You barely managed to finish speaking when he moved up to kiss you properly, slow and sweet, hand leaving your back to cradle the crown of your head. Melting into his touch, you moaned as his tongue entered your mouth; gentle and hot, coaxing whimpers and gasps from both of you as you tangled your fingers in his hair to keep him close. 
“I missed you, too,” he said quietly, nudging your nose with his. 
Tears fell unbidden as Alastor caressed and kissed the lingering bruises from his bite, seemingly determined to make them disappear through sheer willpower. Every little touch — administered or received — was comforting in a way that you feared would leave you insatiable, but the thought that formed in your mind through the haze of affection was a reassuring one.
This was eternity.
✧ ✧ ✧ ✧ ✧ ✧
“Fess up, toots.” Angel plopped down on a chair across from you, gleaming as he rested his head in his hands and leaned forward conspiratorially. “You’re havin’ all kinds of sleepovers now, huh?”
You nearly dropped the mug in your hands from the sudden question, and quickly looked around to see if anyone else had overheard. Not that the reconciliation was going to be secret — which would have been impossible to pull off anyway, considering how much the two of you had been moping around the hotel — but you had hoped to at least make it through the morning with the knowledge kept to yourselves. 
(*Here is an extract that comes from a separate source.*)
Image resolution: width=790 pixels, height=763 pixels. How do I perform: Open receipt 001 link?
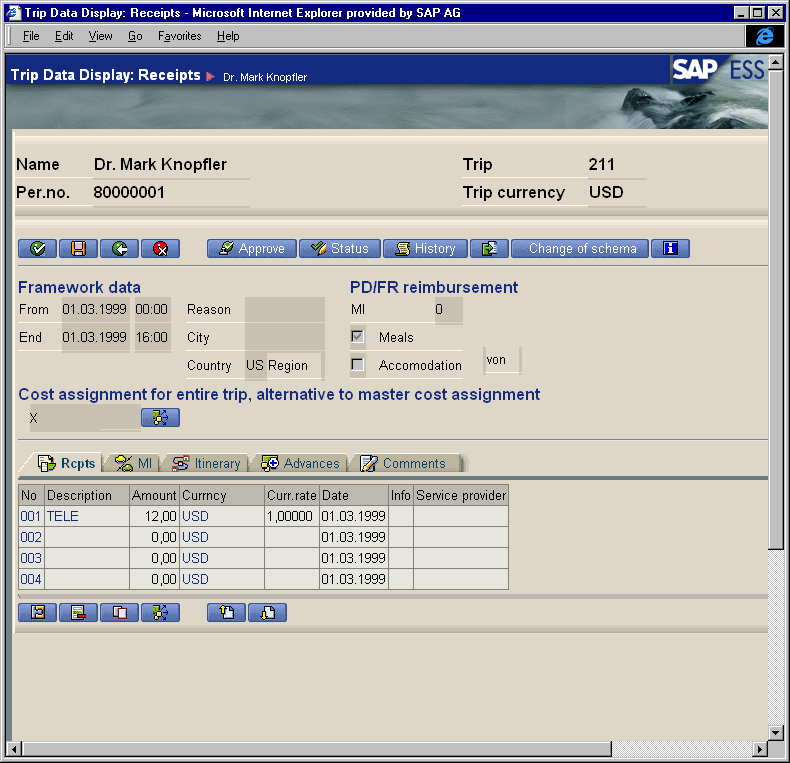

“That was you at the door last night, I’m assuming?” The nonchalance you were aiming for just enough to get a laugh from him. “What did you say to him anyway?”
“Just that I was checkin’ up on my girl — which he did not appreciate me callin’ ya, by the way — after missin’ the big night out. I hope I didn’t send him to bed too mad.” Judging by the smug look on Angel’s face, he knew that Alastor definitely had returned to bed at least a little ruffled. “Buuut after I heard ya wakin’ up I figured I’d save the teasin’ for another day.”
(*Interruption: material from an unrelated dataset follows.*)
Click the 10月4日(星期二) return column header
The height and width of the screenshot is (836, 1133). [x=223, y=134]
“And you started bright and early,” you quipped, unable to help the smile tugging at your lips as you went back to preparing the breakfast tray. 
“Well ya ain’t exactly bein’ subtle, what with the two mugs and all,” Angel taunted, jerking his head in the tray’s direction, “but jokes aside… I’m glad you were able to patch things up with Smiles. Who woulda thought all it’d take was an empty hotel, huh?” He gave you a wink and you narrowed your eyes at the suggestion, but he cut you off before you could even begin to ask the question forming in your mind. “Look, I gotta run, but I’m expectin’ a full report when I get back from work, capisce? Oh! Speakin’a which — guess who’s supposed to be on set tomorrow?”
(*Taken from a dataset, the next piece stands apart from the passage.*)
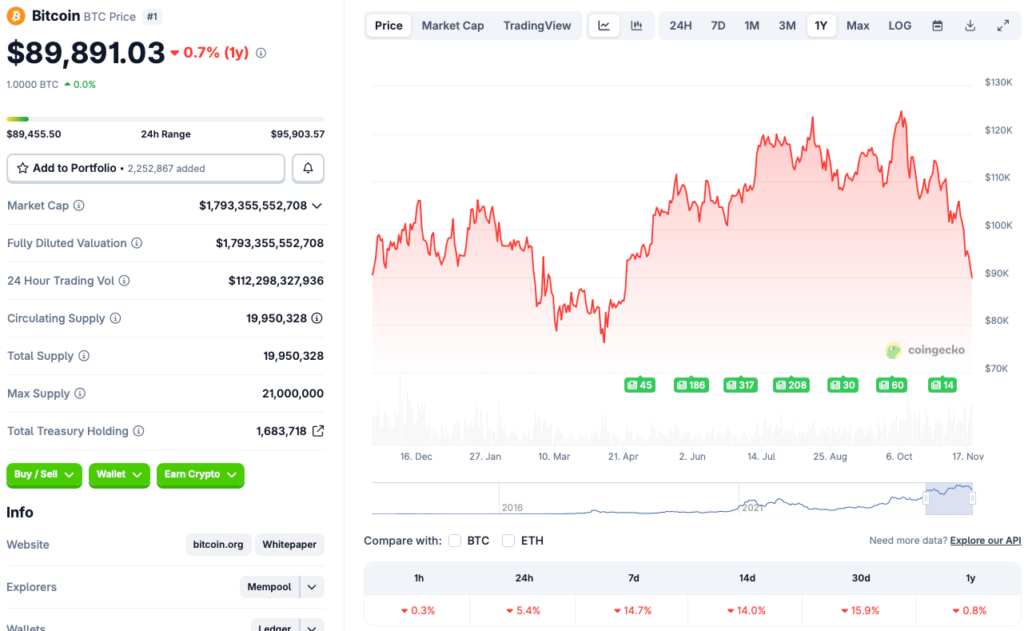Click info icon next to Market Cap
Screen dimensions: 1024x631
[x=79, y=206]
It was your turn to laugh. “It’s about time that lazy bitch went back to work. Making the rest of you pick up the slack is just rude.”
You both snickered as you added the finishing touches on the tray, rounding out the coffee with some croissants and fruit. It definitely paid to be in the Princess’ circle; grapes in particular were very hard to come by. There wasn’t much time to relish in your mirth with Angel before you felt a cool, slinking tendril climb up your leg. Alastor’s shadow soon emerging over your shoulder to glare at your friend and whine in your ear.
Angel put all four of his hands up in mock defeat and pushed away from the table. “Duty calls, I get it,” he chuckled and gave you a knowing look, popping a grape from the tray into his mouth before making his way out of the kitchen. “Make sure the boss man knows ya got plans for tonight, yeah?”
“Yeah,” you called after him, glancing behind you as the shadow growled at the spot where Angel Dust had been. Its face reverted back to sullenness when you pursed your lips, admonishing him with only a look. Any lingering irritation dissolved as it tugged at your sleeve, urging you back upstairs, and you conceded with a sigh. “You wouldn’t even be here to come get me if it wasn’t for Angel, you know. I expect you to be nicer next time.”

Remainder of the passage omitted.